However, while the connection of the Bounty with the slave trade was reprehensible and a proper cause of regret, it was certainly not the source of “a historic pool of capital”. The South Sea Company never made any profit from slave trading, and the Bounty did not derive any income from slave trading during the brief period when it held shares in the Company. On the contrary, its 1720 investment in shares made a disastrous loss, equal to 14% of its total portfolio.
There was and is therefore no “historic pool of capital” derived from slave trading from which reparations today could reasonably be paid.
Though the Commission argues that no parish funds would be used in these reparation payments, this would appear to overlook the fact that the present Commission funds include former parish and diocesan funds administered until 1948 by the Ecclesiastical Commissioners. The Commissioners’ proposed use of many millions in ways for which that money was never intended means that it will not be available for the important and foundational purpose of supporting hard-pressed parishes.
Evidently, if there were today an identifiable “pool of capital” illegitimately gained from the slave trade, and vastly increased by investments and economic growth over the last 300 years, it would strengthen the case for reparations to be paid from it. But as no income came from the slave trade, the case for financial reparations must logically be weaker. Moreover, even if the planned £100 million investment fund were justified by the Bounty’s brief link with the iniquitous asiento, the fund ought surely to be directed in large part to Spanish America. Otherwise, the £100 million becomes a normal investment or a normal charitable donation, which ought to be assessed using established criteria, of which need rather than heredity must surely be paramount.
The Commissioners’ report reflects some of these contradictions and weaknesses. On page 18 it clearly explains that the South Sea Annuities derived their income from Government payments; and on page 39 it further confirms that after 1723 the Bounty “invested almost exclusively in South Sea Company Annuities for the next 50 years” and that they were “by far and away” its most important investment. But this crucial explanation does not connect with the conclusions of the report.
One cannot but wonder whether the Commissioners only realised at a late stage that investment in South Sea Annuities had no connection whatever with slave trading, but persisted in allowing the opposite conclusion to be suggested in their report.
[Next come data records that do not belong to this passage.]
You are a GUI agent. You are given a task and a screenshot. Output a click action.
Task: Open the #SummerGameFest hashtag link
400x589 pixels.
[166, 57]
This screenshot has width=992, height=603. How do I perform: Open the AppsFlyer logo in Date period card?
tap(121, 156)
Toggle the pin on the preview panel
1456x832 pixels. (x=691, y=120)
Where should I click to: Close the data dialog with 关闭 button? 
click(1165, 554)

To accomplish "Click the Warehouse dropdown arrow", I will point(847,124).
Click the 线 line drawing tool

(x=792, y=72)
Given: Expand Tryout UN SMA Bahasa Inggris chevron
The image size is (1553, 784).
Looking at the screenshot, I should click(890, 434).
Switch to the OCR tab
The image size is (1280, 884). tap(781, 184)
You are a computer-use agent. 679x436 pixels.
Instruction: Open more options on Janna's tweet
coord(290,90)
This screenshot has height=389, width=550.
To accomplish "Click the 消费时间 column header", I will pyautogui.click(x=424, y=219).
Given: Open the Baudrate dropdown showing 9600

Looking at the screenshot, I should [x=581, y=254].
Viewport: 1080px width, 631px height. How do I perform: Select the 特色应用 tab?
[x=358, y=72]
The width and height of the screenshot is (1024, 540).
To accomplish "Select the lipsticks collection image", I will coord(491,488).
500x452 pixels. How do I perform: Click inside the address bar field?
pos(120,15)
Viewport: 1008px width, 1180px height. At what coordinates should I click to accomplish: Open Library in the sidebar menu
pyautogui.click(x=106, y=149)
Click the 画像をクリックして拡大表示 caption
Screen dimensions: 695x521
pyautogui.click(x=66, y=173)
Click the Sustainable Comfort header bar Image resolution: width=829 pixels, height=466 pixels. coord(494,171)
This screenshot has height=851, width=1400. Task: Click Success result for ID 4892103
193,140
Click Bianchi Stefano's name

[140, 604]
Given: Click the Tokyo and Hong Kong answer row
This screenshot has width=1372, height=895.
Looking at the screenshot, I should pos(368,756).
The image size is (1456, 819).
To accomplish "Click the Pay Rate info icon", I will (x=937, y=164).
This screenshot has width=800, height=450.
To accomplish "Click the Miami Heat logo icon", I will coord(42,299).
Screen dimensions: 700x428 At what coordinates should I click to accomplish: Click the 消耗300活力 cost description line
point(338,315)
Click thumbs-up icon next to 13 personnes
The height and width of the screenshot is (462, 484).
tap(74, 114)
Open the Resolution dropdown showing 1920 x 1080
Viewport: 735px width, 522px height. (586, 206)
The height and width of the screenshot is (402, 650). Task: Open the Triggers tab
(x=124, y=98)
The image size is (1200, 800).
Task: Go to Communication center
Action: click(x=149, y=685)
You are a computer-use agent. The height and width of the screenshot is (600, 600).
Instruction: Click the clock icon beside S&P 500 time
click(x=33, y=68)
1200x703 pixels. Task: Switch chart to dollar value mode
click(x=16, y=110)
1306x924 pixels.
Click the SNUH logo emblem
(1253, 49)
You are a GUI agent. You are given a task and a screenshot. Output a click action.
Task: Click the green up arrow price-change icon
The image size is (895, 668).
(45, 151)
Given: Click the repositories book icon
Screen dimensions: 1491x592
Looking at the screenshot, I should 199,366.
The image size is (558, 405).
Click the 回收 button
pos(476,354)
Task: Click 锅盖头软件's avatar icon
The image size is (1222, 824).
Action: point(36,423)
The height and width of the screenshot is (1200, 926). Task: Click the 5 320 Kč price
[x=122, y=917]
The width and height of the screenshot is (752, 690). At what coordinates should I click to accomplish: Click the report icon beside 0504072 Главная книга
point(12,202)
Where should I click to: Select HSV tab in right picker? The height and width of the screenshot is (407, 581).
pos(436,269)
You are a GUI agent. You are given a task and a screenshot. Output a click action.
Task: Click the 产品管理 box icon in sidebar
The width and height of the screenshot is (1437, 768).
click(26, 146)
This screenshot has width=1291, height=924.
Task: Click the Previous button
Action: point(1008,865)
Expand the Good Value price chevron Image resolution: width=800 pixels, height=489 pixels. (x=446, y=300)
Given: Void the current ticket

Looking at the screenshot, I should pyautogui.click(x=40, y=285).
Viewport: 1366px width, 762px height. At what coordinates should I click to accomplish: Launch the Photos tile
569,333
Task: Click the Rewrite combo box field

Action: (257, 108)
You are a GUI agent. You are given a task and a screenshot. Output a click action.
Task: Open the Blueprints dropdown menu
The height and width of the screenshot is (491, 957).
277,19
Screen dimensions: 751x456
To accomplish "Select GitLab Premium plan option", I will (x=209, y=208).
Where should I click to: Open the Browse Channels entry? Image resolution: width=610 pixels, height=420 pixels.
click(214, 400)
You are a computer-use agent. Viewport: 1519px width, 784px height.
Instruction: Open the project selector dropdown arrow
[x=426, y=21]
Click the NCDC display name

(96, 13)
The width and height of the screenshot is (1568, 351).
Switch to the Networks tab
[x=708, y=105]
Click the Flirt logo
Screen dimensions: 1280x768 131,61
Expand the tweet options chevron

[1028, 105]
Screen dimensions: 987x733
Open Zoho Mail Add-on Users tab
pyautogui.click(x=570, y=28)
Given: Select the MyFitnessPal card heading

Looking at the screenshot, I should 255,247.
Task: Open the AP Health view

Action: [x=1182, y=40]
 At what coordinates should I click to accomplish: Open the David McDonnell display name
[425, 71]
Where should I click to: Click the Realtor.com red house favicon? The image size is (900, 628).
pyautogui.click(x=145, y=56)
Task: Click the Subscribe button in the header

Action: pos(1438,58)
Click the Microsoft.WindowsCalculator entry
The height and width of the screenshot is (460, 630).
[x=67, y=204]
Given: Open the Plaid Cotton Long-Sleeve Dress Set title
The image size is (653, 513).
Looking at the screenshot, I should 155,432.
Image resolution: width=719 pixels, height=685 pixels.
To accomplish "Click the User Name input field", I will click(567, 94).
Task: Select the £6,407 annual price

It is noteworthy that the only explicit statement in any document issued by the Commissioners that the Bounty knowingly invested in slave trading is in the section of the report contributed by Dr. Helen Paul. It is there stated (page 18) that: “Anyone investing in the company before 1740, whether they made money on their investment or not, was consciously investing in these [slave-trading] voyages.” As has been seen, this is simply not the case, as after 1723 annuities were wholly separated from shares in the trading company by Act of Parliament.
Nowhere else do the Commissioners’ several pronouncements make the explicit claim that the Bounty invested in slaving. But (to put it mildly) they do nothing to discourage the reader from drawing the inference that there was significant long-term investment by the Bounty in slave trading, though without quite saying so. Indeed, both the Executive Summary and the body of the report repeatedly imply that income from annuities was linked from slave trading activities:
By the time the South Sea Company ceased its activities trading in enslaved people in 1739, the Bounty had accumulated £191,762 of South Sea Company Annuities … [I]t has been calculated that these had a theoretical value of £204,278 (potentially equivalent to c. £443 million in today’s terms).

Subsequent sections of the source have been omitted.